### Provided information:

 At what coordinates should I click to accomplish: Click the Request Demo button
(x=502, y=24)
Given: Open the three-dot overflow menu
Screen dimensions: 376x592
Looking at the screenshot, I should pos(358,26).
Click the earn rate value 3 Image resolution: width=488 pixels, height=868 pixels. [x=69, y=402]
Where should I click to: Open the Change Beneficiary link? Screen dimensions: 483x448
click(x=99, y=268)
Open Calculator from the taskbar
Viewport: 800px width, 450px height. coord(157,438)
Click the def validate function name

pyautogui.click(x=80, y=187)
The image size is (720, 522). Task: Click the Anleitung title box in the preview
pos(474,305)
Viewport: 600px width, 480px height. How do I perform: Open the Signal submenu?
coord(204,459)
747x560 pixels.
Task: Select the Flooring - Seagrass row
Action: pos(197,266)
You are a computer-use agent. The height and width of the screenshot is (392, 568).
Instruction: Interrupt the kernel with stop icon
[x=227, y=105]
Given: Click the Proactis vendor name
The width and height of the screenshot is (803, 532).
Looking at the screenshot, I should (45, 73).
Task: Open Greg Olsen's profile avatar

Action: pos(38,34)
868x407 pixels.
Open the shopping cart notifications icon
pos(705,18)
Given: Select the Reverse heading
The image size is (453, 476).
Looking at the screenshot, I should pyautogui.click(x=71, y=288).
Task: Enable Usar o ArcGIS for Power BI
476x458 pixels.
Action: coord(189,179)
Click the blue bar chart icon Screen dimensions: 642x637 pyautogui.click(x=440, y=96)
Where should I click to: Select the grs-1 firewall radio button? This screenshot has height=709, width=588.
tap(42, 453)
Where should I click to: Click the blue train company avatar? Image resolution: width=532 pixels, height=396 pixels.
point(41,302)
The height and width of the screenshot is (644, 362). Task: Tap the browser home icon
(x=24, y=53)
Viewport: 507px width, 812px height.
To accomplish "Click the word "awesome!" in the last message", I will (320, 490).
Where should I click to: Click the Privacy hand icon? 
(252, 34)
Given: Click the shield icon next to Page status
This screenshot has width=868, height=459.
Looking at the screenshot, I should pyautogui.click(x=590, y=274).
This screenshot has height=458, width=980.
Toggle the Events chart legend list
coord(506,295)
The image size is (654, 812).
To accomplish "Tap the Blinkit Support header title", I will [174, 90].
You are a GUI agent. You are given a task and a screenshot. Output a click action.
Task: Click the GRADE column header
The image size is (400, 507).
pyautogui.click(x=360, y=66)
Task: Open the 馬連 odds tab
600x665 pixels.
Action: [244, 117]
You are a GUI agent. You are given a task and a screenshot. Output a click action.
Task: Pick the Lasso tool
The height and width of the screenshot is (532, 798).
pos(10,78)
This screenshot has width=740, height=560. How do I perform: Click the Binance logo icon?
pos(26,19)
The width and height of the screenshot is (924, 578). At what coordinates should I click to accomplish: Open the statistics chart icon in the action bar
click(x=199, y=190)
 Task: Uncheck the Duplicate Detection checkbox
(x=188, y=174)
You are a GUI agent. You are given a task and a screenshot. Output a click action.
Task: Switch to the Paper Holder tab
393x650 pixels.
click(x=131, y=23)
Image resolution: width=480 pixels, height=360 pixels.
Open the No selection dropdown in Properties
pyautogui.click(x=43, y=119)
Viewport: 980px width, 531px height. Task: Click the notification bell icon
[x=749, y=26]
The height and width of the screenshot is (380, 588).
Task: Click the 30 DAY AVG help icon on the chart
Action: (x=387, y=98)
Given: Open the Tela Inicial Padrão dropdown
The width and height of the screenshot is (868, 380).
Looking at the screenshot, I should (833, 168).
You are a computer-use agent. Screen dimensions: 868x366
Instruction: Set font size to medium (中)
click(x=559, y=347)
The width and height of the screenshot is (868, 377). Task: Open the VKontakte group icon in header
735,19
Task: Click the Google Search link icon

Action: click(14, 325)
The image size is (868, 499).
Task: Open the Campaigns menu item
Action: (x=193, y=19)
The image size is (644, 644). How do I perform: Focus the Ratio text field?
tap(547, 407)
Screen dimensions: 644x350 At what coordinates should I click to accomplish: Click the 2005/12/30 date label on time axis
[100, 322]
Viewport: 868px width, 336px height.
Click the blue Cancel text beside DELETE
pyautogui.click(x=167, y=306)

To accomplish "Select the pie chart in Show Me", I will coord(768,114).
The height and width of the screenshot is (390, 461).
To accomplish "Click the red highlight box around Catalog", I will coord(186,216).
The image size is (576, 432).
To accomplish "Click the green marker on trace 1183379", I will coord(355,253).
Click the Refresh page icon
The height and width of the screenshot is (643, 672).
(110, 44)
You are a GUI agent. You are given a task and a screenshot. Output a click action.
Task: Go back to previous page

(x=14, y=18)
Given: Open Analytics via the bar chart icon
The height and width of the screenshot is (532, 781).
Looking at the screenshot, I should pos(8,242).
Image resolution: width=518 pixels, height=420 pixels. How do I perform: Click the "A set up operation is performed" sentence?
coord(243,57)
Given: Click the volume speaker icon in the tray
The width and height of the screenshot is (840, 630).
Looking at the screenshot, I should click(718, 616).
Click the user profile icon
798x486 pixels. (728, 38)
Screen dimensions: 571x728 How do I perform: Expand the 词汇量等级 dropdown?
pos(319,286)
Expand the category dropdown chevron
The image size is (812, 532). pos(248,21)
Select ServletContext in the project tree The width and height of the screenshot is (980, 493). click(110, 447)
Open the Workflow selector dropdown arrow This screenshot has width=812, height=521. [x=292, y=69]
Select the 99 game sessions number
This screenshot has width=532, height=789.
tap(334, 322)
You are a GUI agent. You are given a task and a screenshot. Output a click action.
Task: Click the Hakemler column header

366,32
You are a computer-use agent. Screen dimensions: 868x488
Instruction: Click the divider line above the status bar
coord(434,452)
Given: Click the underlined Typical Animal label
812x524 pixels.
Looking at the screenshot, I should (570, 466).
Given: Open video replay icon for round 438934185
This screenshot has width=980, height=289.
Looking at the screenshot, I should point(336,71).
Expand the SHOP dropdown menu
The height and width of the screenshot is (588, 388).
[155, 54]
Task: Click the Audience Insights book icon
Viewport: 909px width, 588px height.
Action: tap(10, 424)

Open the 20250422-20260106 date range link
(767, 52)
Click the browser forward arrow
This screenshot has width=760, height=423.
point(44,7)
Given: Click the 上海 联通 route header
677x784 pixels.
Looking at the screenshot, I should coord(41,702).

### Required work:
What you write must match the material above exactly and in full.

### Written response:
 At what coordinates should I click to accomplish: Click the Request Demo button
(x=502, y=24)
Given: Open the three-dot overflow menu
Screen dimensions: 376x592
Looking at the screenshot, I should pos(358,26).
Click the earn rate value 3 Image resolution: width=488 pixels, height=868 pixels. [x=69, y=402]
Where should I click to: Open the Change Beneficiary link? Screen dimensions: 483x448
click(x=99, y=268)
Open Calculator from the taskbar
Viewport: 800px width, 450px height. coord(157,438)
Click the def validate function name

pyautogui.click(x=80, y=187)
The image size is (720, 522). Task: Click the Anleitung title box in the preview
pos(474,305)
Viewport: 600px width, 480px height. How do I perform: Open the Signal submenu?
coord(204,459)
747x560 pixels.
Task: Select the Flooring - Seagrass row
Action: pos(197,266)
You are a computer-use agent. The height and width of the screenshot is (392, 568).
Instruction: Interrupt the kernel with stop icon
[x=227, y=105]
Given: Click the Proactis vendor name
The width and height of the screenshot is (803, 532).
Looking at the screenshot, I should (45, 73).
Task: Open Greg Olsen's profile avatar

Action: pos(38,34)
868x407 pixels.
Open the shopping cart notifications icon
pos(705,18)
Given: Select the Reverse heading
The image size is (453, 476).
Looking at the screenshot, I should pyautogui.click(x=71, y=288).
Task: Enable Usar o ArcGIS for Power BI
476x458 pixels.
Action: coord(189,179)
Click the blue bar chart icon Screen dimensions: 642x637 pyautogui.click(x=440, y=96)
Where should I click to: Select the grs-1 firewall radio button? This screenshot has height=709, width=588.
tap(42, 453)
Where should I click to: Click the blue train company avatar? Image resolution: width=532 pixels, height=396 pixels.
point(41,302)
The height and width of the screenshot is (644, 362). Task: Tap the browser home icon
(x=24, y=53)
Viewport: 507px width, 812px height.
To accomplish "Click the word "awesome!" in the last message", I will (320, 490).
Where should I click to: Click the Privacy hand icon? 
(252, 34)
Given: Click the shield icon next to Page status
This screenshot has width=868, height=459.
Looking at the screenshot, I should pyautogui.click(x=590, y=274).
This screenshot has height=458, width=980.
Toggle the Events chart legend list
coord(506,295)
The image size is (654, 812).
To accomplish "Tap the Blinkit Support header title", I will [174, 90].
You are a GUI agent. You are given a task and a screenshot. Output a click action.
Task: Click the GRADE column header
The image size is (400, 507).
pyautogui.click(x=360, y=66)
Task: Open the 馬連 odds tab
600x665 pixels.
Action: [244, 117]
You are a GUI agent. You are given a task and a screenshot. Output a click action.
Task: Pick the Lasso tool
The height and width of the screenshot is (532, 798).
pos(10,78)
This screenshot has width=740, height=560. How do I perform: Click the Binance logo icon?
pos(26,19)
The width and height of the screenshot is (924, 578). At what coordinates should I click to accomplish: Open the statistics chart icon in the action bar
click(x=199, y=190)
 Task: Uncheck the Duplicate Detection checkbox
(x=188, y=174)
You are a GUI agent. You are given a task and a screenshot. Output a click action.
Task: Switch to the Paper Holder tab
393x650 pixels.
click(x=131, y=23)
Image resolution: width=480 pixels, height=360 pixels.
Open the No selection dropdown in Properties
pyautogui.click(x=43, y=119)
Viewport: 980px width, 531px height. Task: Click the notification bell icon
[x=749, y=26]
The height and width of the screenshot is (380, 588).
Task: Click the 30 DAY AVG help icon on the chart
Action: (x=387, y=98)
Given: Open the Tela Inicial Padrão dropdown
The width and height of the screenshot is (868, 380).
Looking at the screenshot, I should (833, 168).
You are a computer-use agent. Screen dimensions: 868x366
Instruction: Set font size to medium (中)
click(x=559, y=347)
The width and height of the screenshot is (868, 377). Task: Open the VKontakte group icon in header
735,19
Task: Click the Google Search link icon

Action: click(14, 325)
The image size is (868, 499).
Task: Open the Campaigns menu item
Action: (x=193, y=19)
The image size is (644, 644). How do I perform: Focus the Ratio text field?
tap(547, 407)
Screen dimensions: 644x350 At what coordinates should I click to accomplish: Click the 2005/12/30 date label on time axis
[100, 322]
Viewport: 868px width, 336px height.
Click the blue Cancel text beside DELETE
pyautogui.click(x=167, y=306)

To accomplish "Select the pie chart in Show Me", I will coord(768,114).
The height and width of the screenshot is (390, 461).
To accomplish "Click the red highlight box around Catalog", I will coord(186,216).
The image size is (576, 432).
To accomplish "Click the green marker on trace 1183379", I will coord(355,253).
Click the Refresh page icon
The height and width of the screenshot is (643, 672).
(110, 44)
You are a GUI agent. You are given a task and a screenshot. Output a click action.
Task: Go back to previous page

(x=14, y=18)
Given: Open Analytics via the bar chart icon
The height and width of the screenshot is (532, 781).
Looking at the screenshot, I should pos(8,242).
Image resolution: width=518 pixels, height=420 pixels. How do I perform: Click the "A set up operation is performed" sentence?
coord(243,57)
Given: Click the volume speaker icon in the tray
The width and height of the screenshot is (840, 630).
Looking at the screenshot, I should click(718, 616).
Click the user profile icon
798x486 pixels. (728, 38)
Screen dimensions: 571x728 How do I perform: Expand the 词汇量等级 dropdown?
pos(319,286)
Expand the category dropdown chevron
The image size is (812, 532). pos(248,21)
Select ServletContext in the project tree The width and height of the screenshot is (980, 493). click(110, 447)
Open the Workflow selector dropdown arrow This screenshot has width=812, height=521. [x=292, y=69]
Select the 99 game sessions number
This screenshot has width=532, height=789.
tap(334, 322)
You are a GUI agent. You are given a task and a screenshot. Output a click action.
Task: Click the Hakemler column header

366,32
You are a computer-use agent. Screen dimensions: 868x488
Instruction: Click the divider line above the status bar
coord(434,452)
Given: Click the underlined Typical Animal label
812x524 pixels.
Looking at the screenshot, I should (570, 466).
Given: Open video replay icon for round 438934185
This screenshot has width=980, height=289.
Looking at the screenshot, I should point(336,71).
Expand the SHOP dropdown menu
The height and width of the screenshot is (588, 388).
[155, 54]
Task: Click the Audience Insights book icon
Viewport: 909px width, 588px height.
Action: tap(10, 424)

Open the 20250422-20260106 date range link
(767, 52)
Click the browser forward arrow
This screenshot has width=760, height=423.
point(44,7)
Given: Click the 上海 联通 route header
677x784 pixels.
Looking at the screenshot, I should coord(41,702).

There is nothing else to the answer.